“tal riqueza e tesouro de Góngora ganha cidadania castelhana
inconteste”
INFLUÊNCIA GONGÓRICA
Na fortuna crítica do escritor Góngora temos autores que iam
aos extremos de aprovação e desaprovação da literatura gongórica, ou seja,
temos críticos e apologetas. Portanto, nunca se ficou indiferente diante deste
escritor, o que sempre foi um ótimo sinal, e isto também diz muito de sua
relevância histórica e de sua influência enorme até em escritores que pela
frente condenavam o gongorismo, mas eram ao mesmo tempo devedores desta
presença desejada e indesejável ao mesmo tempo.

EXERCÍCIOS -
- a) Traduza para o inglês esta frase do texto sobre a influência gongórica: "Na fortuna crítica do escritor Góngora temos autores que iam aos extremos de aprovação e desaprovação da literatura gongórica, ou seja, temos críticos e apologetas."
- b) Redimensione as coordenadas dadas nas respostas das entradas, multiplicando-as por 0,7 e arredondando para números inteiros, com as metades para cima. Reescreva somente as linhas das entradas que começam na linha que contém "You are a GUI" e terminam no fim das entradas, incluindo os pedidos.
As entradas não têm qualquer relação com o texto sobre a influência gongórica.

MATERIAL FORNECIDO -
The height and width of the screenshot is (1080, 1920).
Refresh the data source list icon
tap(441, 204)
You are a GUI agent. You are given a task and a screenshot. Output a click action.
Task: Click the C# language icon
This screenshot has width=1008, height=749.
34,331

RESPOSTAS -
- a) In the critical reception of the writer Góngora, we have authors who went to the extremes of approval and disapproval of Gongoran literature; that is, we have critics and apologists.

- b)
You are a GUI agent. You are given a task and a screenshot. Output a click action.
Task: Click the C# language icon
This screenshot has width=1008, height=749.
24,232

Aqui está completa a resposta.